After the pilot on his private plane became incapacitated, an anonymous passenger landed the aircraft himself—without any previous flying experience.
On Tuesday afternoon, the passenger safely touched down at Palm Beach International Airport in Florida, in a close-to-miraculous landing. Despite his limited knowledge of how to land—let alone fly—a plane, air traffic control was able to verbally assist him in piloting the aircraft.
“He was really calm,” air traffic controller Robert Morgan, who is also a flight instructor, told CNN. “He said, ‘I don’t know how to fly. I don’t know how to stop this thing if I do get on the runway.’”

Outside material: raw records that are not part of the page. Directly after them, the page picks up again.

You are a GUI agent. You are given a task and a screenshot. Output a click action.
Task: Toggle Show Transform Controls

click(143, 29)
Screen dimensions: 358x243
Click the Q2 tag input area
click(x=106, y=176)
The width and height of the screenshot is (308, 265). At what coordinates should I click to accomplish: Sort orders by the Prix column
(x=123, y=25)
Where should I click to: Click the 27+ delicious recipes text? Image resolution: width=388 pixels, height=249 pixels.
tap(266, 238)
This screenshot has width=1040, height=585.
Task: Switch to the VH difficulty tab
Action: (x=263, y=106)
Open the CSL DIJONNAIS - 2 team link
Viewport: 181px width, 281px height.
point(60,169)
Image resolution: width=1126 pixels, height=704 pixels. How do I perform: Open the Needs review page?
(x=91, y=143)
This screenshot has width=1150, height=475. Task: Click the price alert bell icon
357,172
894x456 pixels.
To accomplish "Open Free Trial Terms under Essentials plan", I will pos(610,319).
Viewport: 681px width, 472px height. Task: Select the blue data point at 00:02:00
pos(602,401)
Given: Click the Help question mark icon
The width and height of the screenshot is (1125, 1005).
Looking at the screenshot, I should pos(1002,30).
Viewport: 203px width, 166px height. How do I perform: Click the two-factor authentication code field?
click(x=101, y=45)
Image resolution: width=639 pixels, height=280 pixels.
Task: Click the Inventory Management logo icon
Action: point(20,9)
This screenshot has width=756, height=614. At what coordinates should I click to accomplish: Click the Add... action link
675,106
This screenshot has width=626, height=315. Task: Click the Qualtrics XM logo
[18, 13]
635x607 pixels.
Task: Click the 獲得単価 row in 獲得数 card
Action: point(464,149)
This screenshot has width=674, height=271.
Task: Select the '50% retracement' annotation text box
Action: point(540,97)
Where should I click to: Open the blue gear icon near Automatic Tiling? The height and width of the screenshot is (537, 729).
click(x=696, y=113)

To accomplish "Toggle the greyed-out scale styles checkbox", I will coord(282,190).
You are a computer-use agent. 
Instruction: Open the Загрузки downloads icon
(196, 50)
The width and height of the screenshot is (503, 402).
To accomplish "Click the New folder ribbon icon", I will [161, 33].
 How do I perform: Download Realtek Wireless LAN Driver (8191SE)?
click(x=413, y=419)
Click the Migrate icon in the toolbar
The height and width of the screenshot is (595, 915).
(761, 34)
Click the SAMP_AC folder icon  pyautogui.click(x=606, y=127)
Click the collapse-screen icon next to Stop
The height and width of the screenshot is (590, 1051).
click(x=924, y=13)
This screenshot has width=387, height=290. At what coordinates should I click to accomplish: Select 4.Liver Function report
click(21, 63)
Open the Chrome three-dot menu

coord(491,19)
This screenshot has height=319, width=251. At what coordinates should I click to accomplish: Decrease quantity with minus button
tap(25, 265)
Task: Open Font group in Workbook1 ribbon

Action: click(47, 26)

The passenger was coming back from the Bahamas aboard a single-engine Cessna 208 Caravan, a model Morgan had never flown before. But he pulled up a picture of the instrument panel’s layout and guided the passenger to safety. In typical scenarios, learning how to land a plane can take about 20 hours of flight instruction. This passenger picked up that lesson in mere minutes.
Morgan gave the landing a 10 out of 10. “I was really happy that it worked out and that nobody got hurt,” he told CNN. He was even able to meet with the passenger once the ordeal had come to an end.
Other pilots were also taken aback by the passenger’s ability to remain cool under such pressure. Justin Dalmolin, a JetBlue pilot who had to circle the area in his own aircraft during the emergency, told WPBF, a local Florida news outlet, that the touchdown was almost unbelievable.
“The level of difficulty that this person had to deal with in terms of having zero flight time to fly and land a single-engine turbine aircraft is absolutely incredible,” he said. “It’s nothing short of a miracle.”
Dalmolin emphasized that the Cessna 208 is a pretty sophisticated plane, and noted how air traffic control was able to help the passenger recover from the plane’s dive and stabilize the aircraft, along with landing it safely.
The Federal Aviation Administration is investigating the incident, and the original pilot’s condition has not yet been released publicly.